**Problem statement:**
Copy out the lines of the records below, and only those lines, from the one with "Where should I click to: Click" through the one with "Instruction: Click the", exactly as they appear.

**Provided information:**
▼
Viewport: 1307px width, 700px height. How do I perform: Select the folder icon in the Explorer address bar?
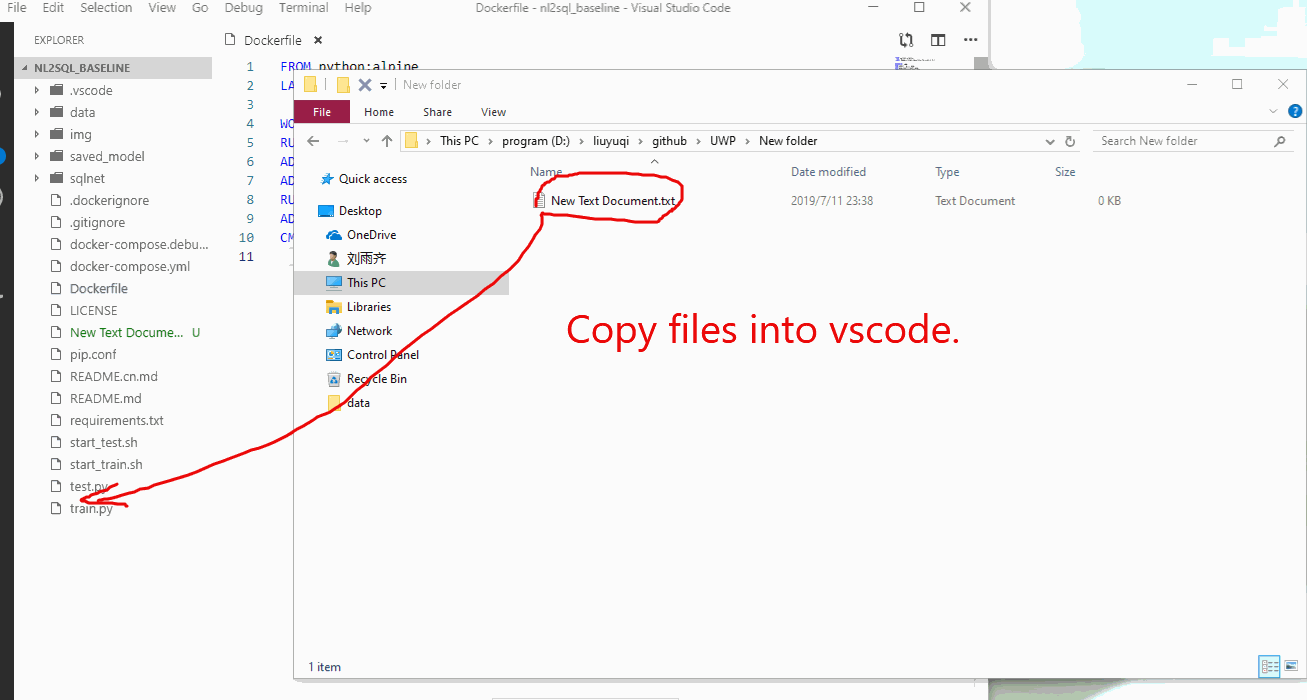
▲
▼
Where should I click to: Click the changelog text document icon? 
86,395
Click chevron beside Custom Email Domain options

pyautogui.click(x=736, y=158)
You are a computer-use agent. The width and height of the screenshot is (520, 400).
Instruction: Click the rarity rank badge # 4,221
▲
▼
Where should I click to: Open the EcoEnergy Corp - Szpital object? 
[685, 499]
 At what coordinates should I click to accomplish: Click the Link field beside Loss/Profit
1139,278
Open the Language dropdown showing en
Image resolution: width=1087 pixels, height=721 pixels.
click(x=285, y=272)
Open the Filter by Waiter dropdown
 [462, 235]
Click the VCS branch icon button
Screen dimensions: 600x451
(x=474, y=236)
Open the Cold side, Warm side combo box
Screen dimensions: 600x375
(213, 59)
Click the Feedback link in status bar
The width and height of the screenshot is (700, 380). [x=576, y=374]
▲
**Exercise solution:**
Where should I click to: Click the changelog text document icon? 
86,395
Click chevron beside Custom Email Domain options

pyautogui.click(x=736, y=158)
You are a computer-use agent. The width and height of the screenshot is (520, 400).
Instruction: Click the rarity rank badge # 4,221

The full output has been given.